The chapter introduces Johansen procedure to remedy the above defects. Intuitively the procedure is a multivariate generalization of Dickey-Fuller test. The math behind requires some sweat from the reader who has never been exposed to canonical correlation analysis. The output of the procedure is basically two test statistics based on the eigen values of the coefficient matrix appearing in the multivariate Dickey-Fuller test. Thanks to Johansen’s work, there are critical values that are provided to infer the number of cointegrating relations in a system. The other beauty of Johansen procedure is that the normalized eigen vectors actually provide you with a set of equilibrium relations. The other goody that you get by understanding Johansen procedure is the way to do hypothesis testing on a set on the cointegrating vector. The good thing about the chapter and this hold for the entire book is that each concept is immediately followed by a relevant case study from econometrics.

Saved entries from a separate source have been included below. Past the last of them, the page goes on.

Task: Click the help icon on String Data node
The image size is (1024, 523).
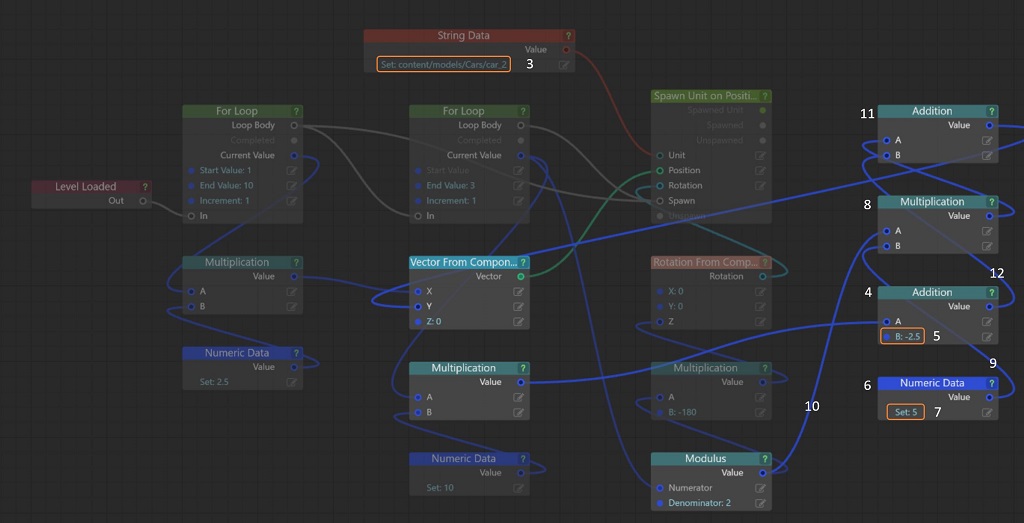Action: tap(568, 36)

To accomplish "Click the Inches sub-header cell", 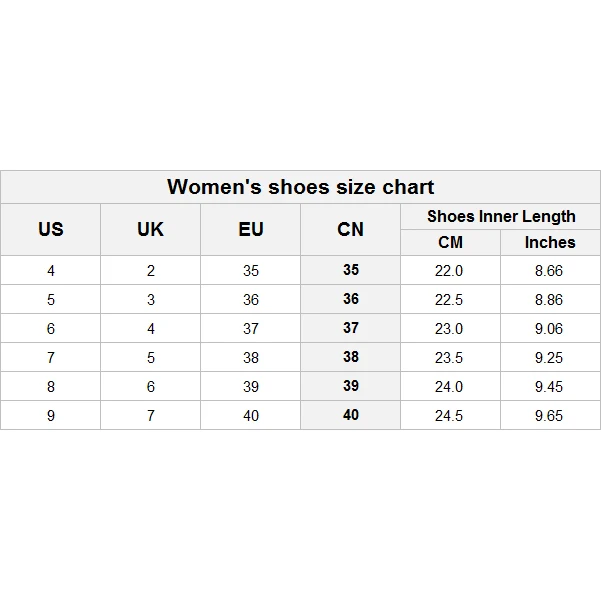I will 550,242.
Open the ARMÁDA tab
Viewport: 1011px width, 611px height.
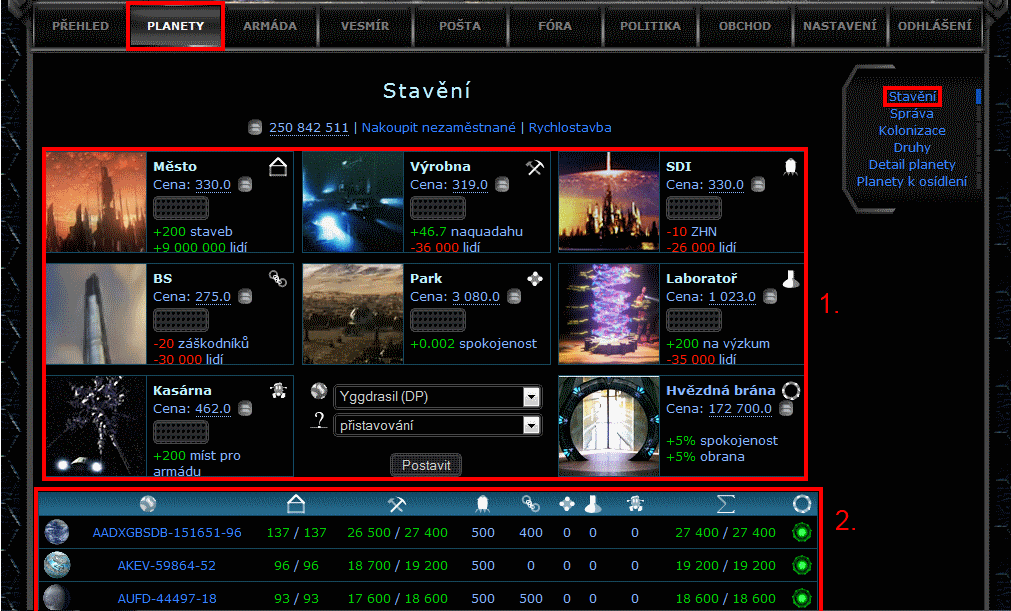click(270, 26)

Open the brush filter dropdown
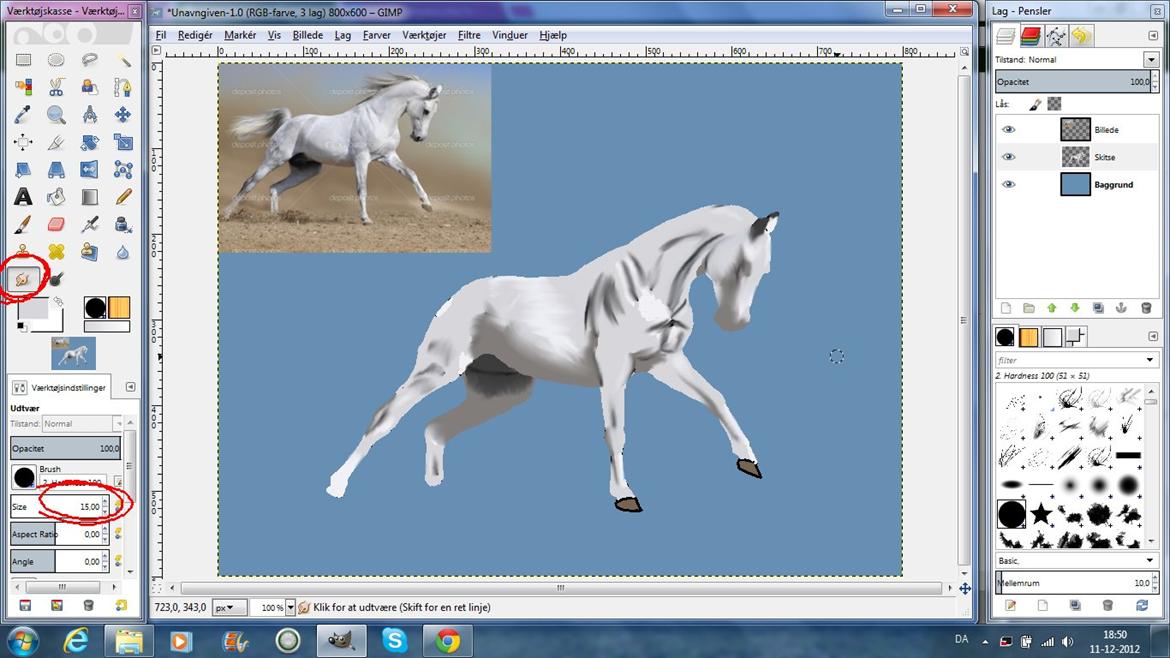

This makes the reader motivated in understanding stuff from the book. It’s not some abstract math/stats that is being discussed but a budding econometrician can actually use these concepts in his work and develop his/her own theories. The last chapter of the book is on Nonlinear time series, which I have skipped reading for now. May be I will go over it some other day, some other time.

Takeaway

This book falls some where between a cookbook for econometric techniques and a full fledged encyclopedia that covers all the important aspects of econometrics. Hence this book would be daunting for an absolute beginner but a light read for someone who understands the math behind the models. I think it is better to get the math straightened out in one’s head before venturing in to this book. In that way, one can appreciate the intuition behind the various econometric models and there will be many “aha” moments along the way.